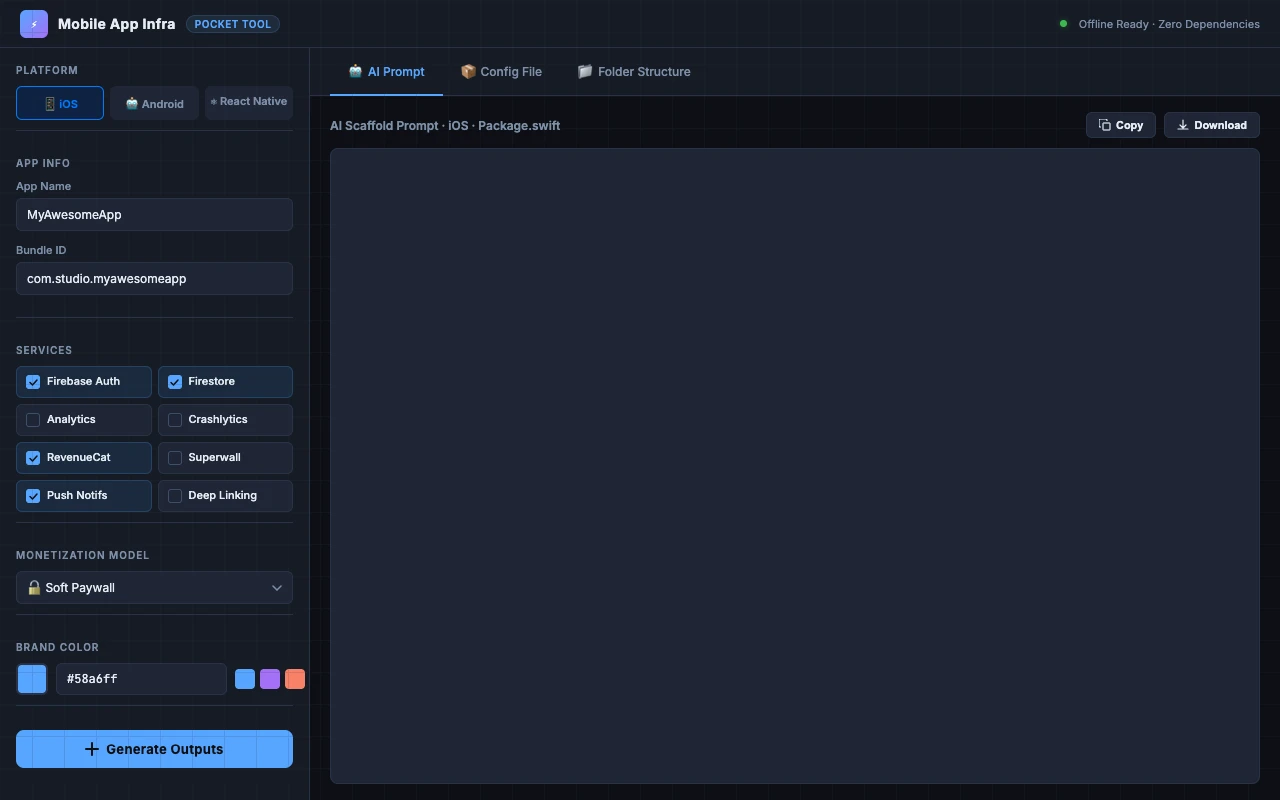The image size is (1280, 800).
Task: Click the App Name input field
Action: [x=154, y=214]
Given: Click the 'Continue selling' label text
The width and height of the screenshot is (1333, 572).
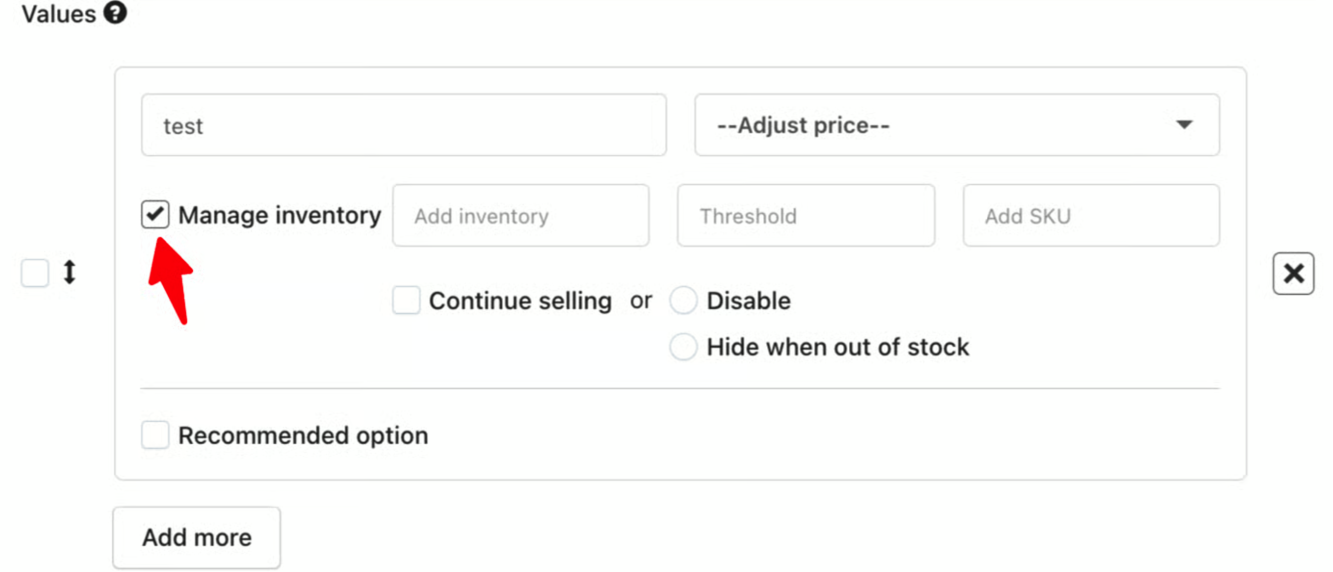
....................
What needs to be done
Format every line of the rows above as a Markdown table with two columns, Line and Text. Number each line, skip blank lines, and leave out the pictures.

Answer to the problem
| Line | Text |
|---|---|
| 1 | The image size is (1280, 800). |
| 2 | Task: Click the App Name input field |
| 3 | Action: [x=154, y=214] |
| 4 | Given: Click the 'Continue selling' label text |
| 5 | The width and height of the screenshot is (1333, 572). |